MCUにIC1つ加えるだけのセキュリティ対策を提案:暗号コントローラー「MAXQ1061」
Maxim Integrated Products(マキシム・インテグレーテッド・プロダクツ)は、一般的なマイコンとともに使用することで、組み込み機器に必要とされる各種セキュリティ機能を実現できる暗号コントローラーICの提案を展開している。
後追いのセキュリティ対策
「組み込み機器は、ネットワークにつながり、攻撃を受けるリスクが増大している。にもかかわらず、対策は後追いな上、セキュリティに対する正しい理解も広がっていない」
こう語るのはMaxim Integrated Products(マキシム・インテグレーテッド・プロダクツ)マイクロおよびセキュリティ製品事業部門で組み込みセキュリティ担当エグゼクティブディレクターを務めるGregory Guez氏だ。同氏は、現状の組み込み機器におけるセキュリティ対策が不十分であると指摘する。
「一般的なマイコンを見ると、ハード、ソフトに暗号化処理が行われている。ただし、問題がある。暗号鍵の管理だ。いくら頑丈なドアを取り付けていても、鍵を盗まれたり、模倣されたりしては全くセキュリティ対策の意味を成さない。極端な例えかもしれないが、現状のMCUは何らかのシーケンス、規則性を持った乱数生成器が使われてしまっている。さらに、フラッシュメモリからプログラムをブートするなどもっての外だ。プログラム自体を置き換えられてしまう……」
組み込み機器がセキュリティに対しこのような問題を抱えていても、対策は一筋縄ではいかない。既存の設計資産に手を入れ、十分な対策が施されたマイコンに置き換えなければならない――。
I2CないしSPIで接続
そこで、Guez氏が提案するのが、Maximが2016年11月に発表した暗号コントローラーIC「MAXQ1061」の使用だ。「MAXQ1061を使用すれば、万全のセキュリティ対策を機器に組み込める」と言い切る。
MAXQ1061は、インタフェースにI2CないしSPIを持つマイコンのコンパニオンチップとして使用する。セキュリティに関するあらゆる機能をマイコンに代わってMAXQ1061が果たすというのだ。

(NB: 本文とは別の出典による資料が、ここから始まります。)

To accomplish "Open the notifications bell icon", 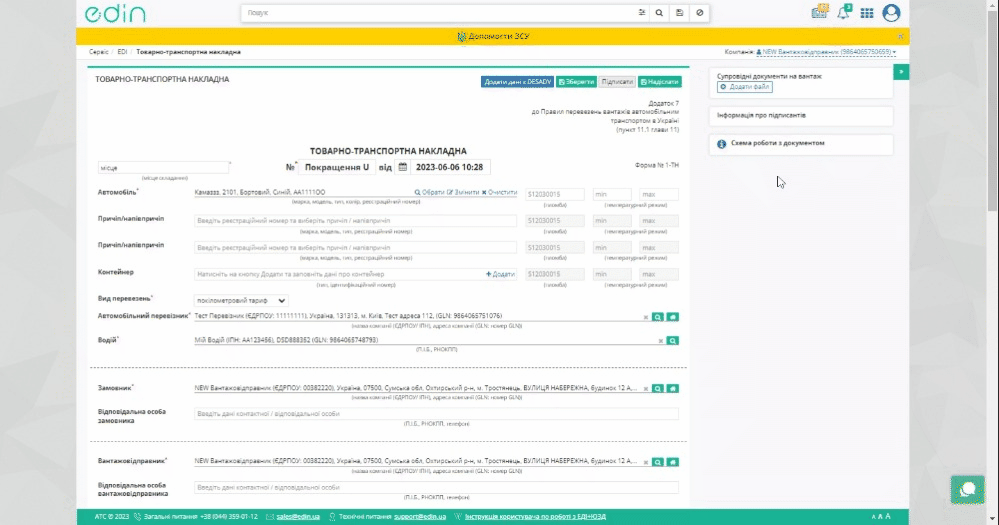I will click(x=845, y=13).
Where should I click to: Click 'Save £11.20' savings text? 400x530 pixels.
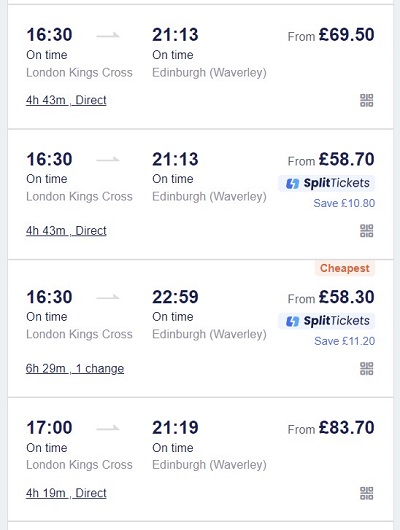(345, 341)
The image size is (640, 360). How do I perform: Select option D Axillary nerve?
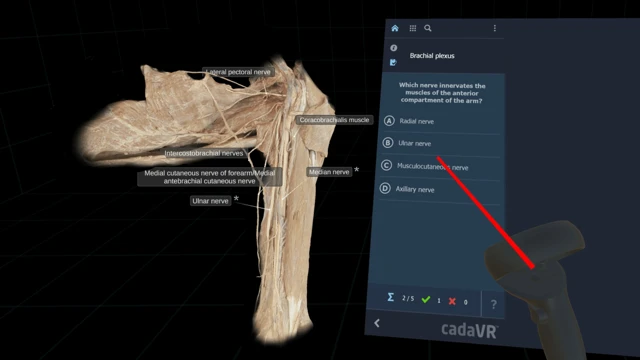point(439,189)
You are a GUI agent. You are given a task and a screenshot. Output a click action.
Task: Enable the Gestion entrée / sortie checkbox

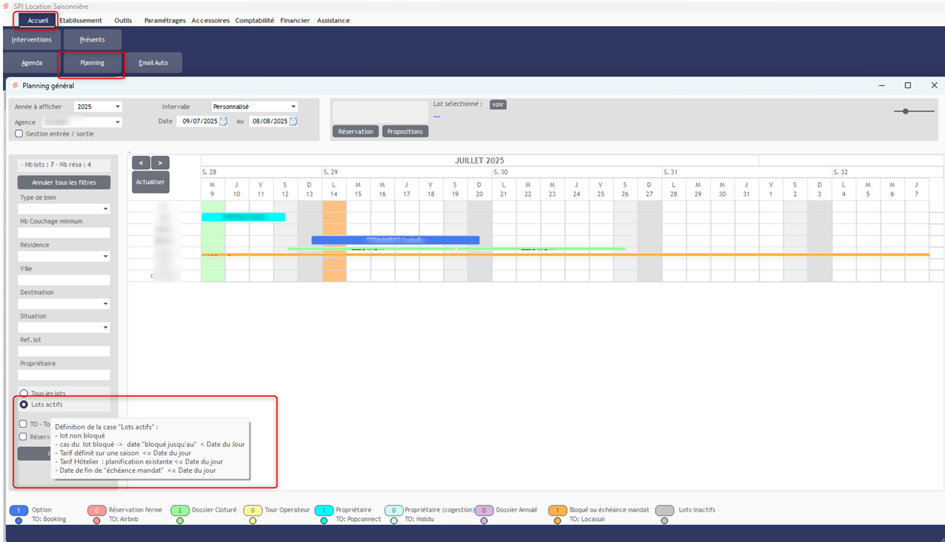[19, 134]
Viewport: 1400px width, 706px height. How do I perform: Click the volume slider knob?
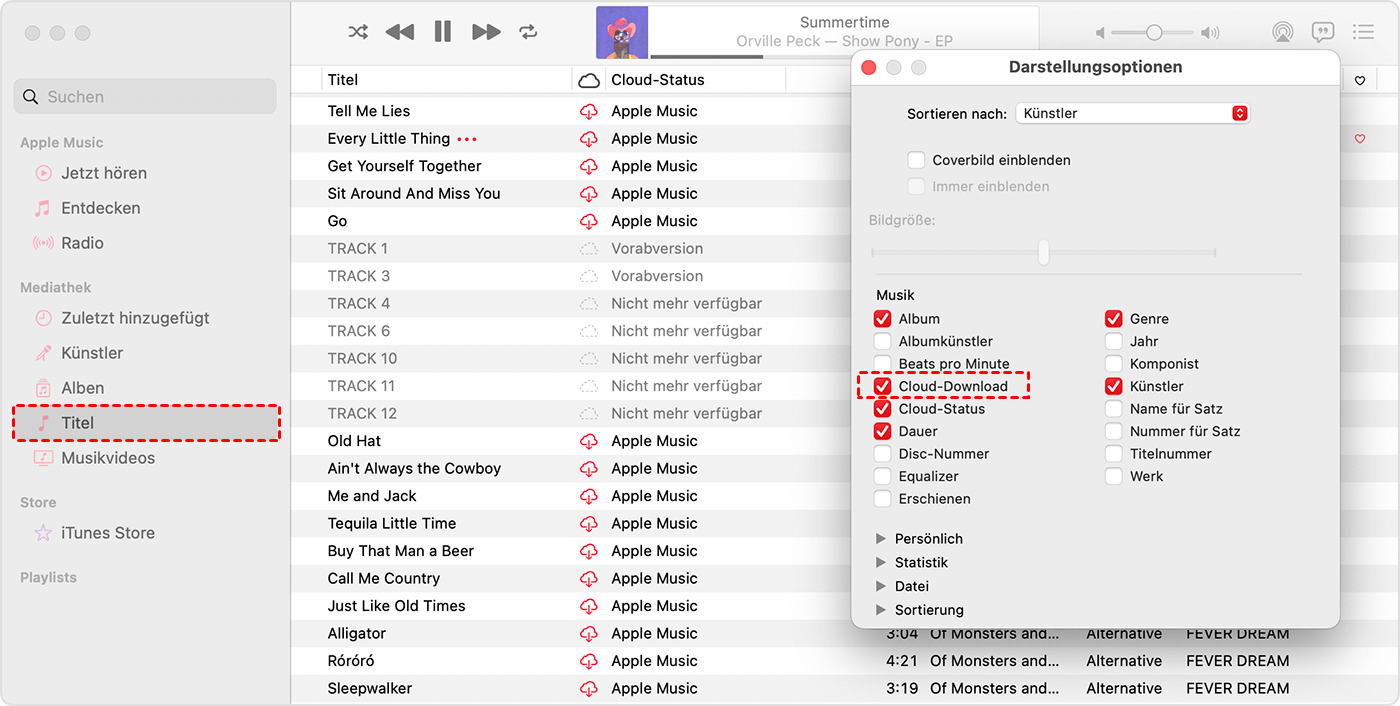pos(1154,33)
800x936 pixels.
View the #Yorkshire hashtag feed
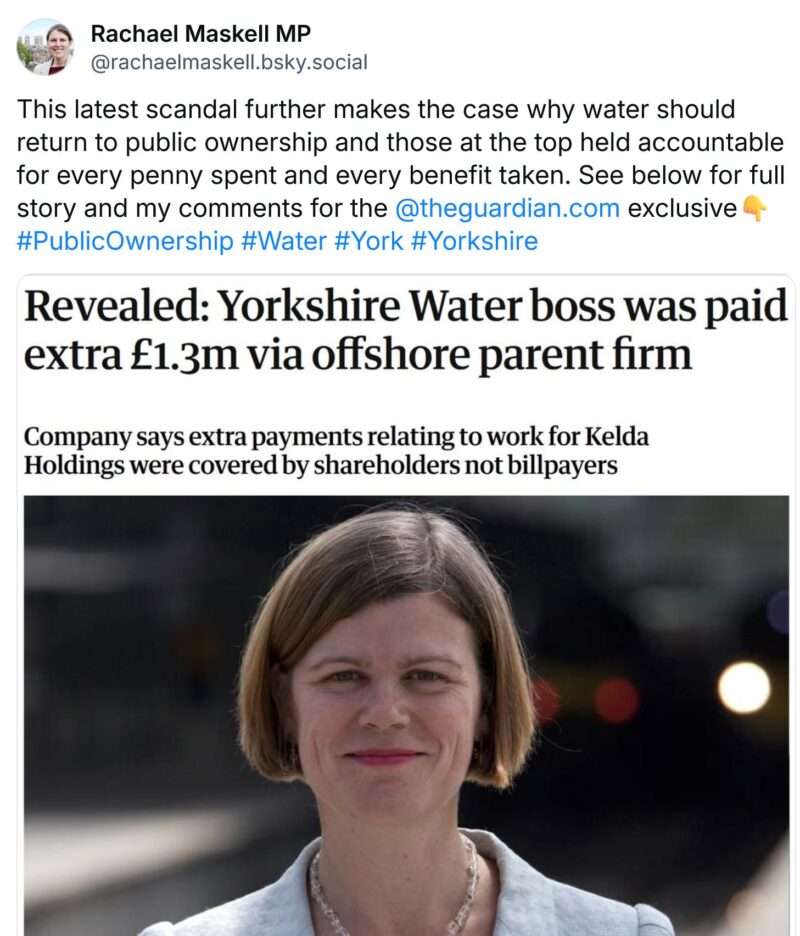473,241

SSL、TSL、DTSLをサポートする暗号ツールボックスを備え、暗号鍵生成用の乱数生成器は「一切シーケンス、規則性のない真性乱数生成器になっている」とする。Guez氏によると、MAXQ1061の乱数生成器は、周囲温度や内部電圧など複数のアナログ的要素を乱数生成アルゴリズムに反映し、規則性、再現性のない乱数生成を実現したという。鍵を保管するストレージとしては、さまざまな鍵を管理できる32KバイトユーザープログラマブルセキュアEEPROMを備える。
またあらゆるマイコンのプログラムに対応するセキュアブート機能も搭載。「MAXQ1061内のROMからブートを行うため、書き換えやなりすましなどの被害はなくなる」とする。
既存資産にセキュリティ対策機能を追加できる
「I2CないしSPIさえ備えていれば、どのマイコンにもMAXQ1061を使用できる。またプログラムの一部書き換え、追加が必要にはなるが、簡単なポートを実現するソフトウェアライブラリも提供しているため、既存資産をそのまま生かすことができる」という。MAXQ1061の採用事例の中には、市販済みのIoTルータ製品に、後からMAXQ1061を追加し、セキュリティ強化版として製品出荷したというケースがある。
MAXQ1061の動作温度補償範囲は−40〜+109℃で工業用温度範囲をカバー。「あらゆる組み込み機器で、万全なセキュリティ対策を施せる製品として広く提案している」(Guez氏)と語っている。なおMAXQ1061の参考単価は、1000個購入時2.64米ドルとなっている。